PROBLEM TO SOLVE
Scan the records for lines with the word "Bilgilerimiz", and copy every such line.

[EXERCISE MATERIALS Boundary: Start]

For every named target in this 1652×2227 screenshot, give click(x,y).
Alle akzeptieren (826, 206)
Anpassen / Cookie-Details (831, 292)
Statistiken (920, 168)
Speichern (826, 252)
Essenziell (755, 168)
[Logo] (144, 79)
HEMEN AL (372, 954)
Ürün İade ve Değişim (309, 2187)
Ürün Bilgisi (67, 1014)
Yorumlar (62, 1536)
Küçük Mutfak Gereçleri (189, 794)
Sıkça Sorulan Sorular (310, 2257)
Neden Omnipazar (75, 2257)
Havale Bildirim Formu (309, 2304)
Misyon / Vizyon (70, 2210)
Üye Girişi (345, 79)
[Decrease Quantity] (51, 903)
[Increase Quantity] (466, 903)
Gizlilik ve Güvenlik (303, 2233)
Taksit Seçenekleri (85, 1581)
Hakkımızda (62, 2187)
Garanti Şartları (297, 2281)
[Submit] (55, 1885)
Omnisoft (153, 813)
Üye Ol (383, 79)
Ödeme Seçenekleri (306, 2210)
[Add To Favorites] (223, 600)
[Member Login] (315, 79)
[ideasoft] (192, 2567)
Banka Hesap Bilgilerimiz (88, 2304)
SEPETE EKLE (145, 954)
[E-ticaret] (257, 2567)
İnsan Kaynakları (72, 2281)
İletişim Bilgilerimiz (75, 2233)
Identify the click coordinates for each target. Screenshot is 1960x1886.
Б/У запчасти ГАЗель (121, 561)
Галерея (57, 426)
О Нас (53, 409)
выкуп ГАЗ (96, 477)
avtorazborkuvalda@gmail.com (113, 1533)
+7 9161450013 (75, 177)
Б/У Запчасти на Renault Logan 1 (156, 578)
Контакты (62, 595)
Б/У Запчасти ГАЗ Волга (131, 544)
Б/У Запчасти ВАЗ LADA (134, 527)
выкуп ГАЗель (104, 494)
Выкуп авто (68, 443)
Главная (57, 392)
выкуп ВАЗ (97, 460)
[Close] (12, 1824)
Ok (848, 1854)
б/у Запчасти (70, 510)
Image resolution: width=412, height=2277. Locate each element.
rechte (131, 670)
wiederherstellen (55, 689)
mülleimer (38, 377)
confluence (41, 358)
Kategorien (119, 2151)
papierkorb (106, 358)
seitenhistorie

[EXERCISE MATERIALS Boundary: End]

TASK RESPONSE
Banka Hesap Bilgilerimiz (88, 2304)
İletişim Bilgilerimiz (75, 2233)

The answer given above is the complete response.